COOS COUNTY (west Tioga, west Powers, north Sixes, southwest Siuslaw)

Hunters need to be aware that ownership of several timber land parcels in Coos County has recently changed. In some cases the new owners have different access policies than their predecessors. Make sure you know what the policy is before accessing private land and don’t assume the policy is the same as prior years.

Elk: Clear cold weather will force elk to feed in areas where the forage is of the highest quality available to them because they need the extra nutrition to help them deal with the temperatures.  The best forage will be found either on private pasture lands where grass gets TLC from the landowner or it will be found on hillsides with south exposure. Sun will warm the soil in these places, which will help grass grow more vigorously. Look for fresh sign of animals in these areas and check them early and late in the day to see if elk are present.
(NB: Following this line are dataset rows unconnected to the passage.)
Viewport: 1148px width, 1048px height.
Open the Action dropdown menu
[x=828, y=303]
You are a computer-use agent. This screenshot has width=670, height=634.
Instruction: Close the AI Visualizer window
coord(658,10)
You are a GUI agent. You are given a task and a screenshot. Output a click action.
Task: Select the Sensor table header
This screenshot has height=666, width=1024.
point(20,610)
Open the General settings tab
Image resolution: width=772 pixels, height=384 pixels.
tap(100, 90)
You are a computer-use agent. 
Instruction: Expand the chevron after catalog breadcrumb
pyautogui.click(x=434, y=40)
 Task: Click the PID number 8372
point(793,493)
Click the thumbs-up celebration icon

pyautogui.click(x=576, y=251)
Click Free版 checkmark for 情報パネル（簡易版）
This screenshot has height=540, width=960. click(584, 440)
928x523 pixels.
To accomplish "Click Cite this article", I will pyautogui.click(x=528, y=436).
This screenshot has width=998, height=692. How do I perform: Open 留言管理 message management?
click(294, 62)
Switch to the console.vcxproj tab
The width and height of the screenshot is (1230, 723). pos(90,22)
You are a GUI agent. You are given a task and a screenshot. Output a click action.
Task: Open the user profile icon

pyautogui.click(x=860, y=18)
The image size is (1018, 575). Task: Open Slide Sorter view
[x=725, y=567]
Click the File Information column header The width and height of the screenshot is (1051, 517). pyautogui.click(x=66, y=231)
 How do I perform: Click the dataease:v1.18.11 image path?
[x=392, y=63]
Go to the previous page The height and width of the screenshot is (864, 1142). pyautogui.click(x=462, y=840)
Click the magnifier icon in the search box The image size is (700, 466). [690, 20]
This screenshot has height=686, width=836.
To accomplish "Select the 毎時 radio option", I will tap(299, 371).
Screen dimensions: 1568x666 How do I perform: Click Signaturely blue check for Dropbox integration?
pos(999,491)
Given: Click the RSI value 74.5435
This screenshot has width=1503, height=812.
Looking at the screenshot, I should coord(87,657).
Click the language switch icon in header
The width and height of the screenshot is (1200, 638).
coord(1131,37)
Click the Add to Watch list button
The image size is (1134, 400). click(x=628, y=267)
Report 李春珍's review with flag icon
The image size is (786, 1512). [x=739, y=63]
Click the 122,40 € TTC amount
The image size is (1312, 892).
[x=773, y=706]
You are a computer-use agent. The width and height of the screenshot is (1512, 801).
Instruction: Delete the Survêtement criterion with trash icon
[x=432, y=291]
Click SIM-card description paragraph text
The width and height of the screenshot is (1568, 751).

Coyote:  Numbers are strong throughout Coos County. Using predator calls to lure them in can be an effective method for harvesting coyotes. Try calling in early morning and late afternoon. Be sure to ask permission before hunting on private land.

Cougar:  Hunters can expect an average year. Cougars are abundant throughout with indicators pointing to stable or increasing numbers. Hunting cougar is a challenge because these animals are very secretive, but harvest success is greatest adjacent to private land with high deer populations using a predator call.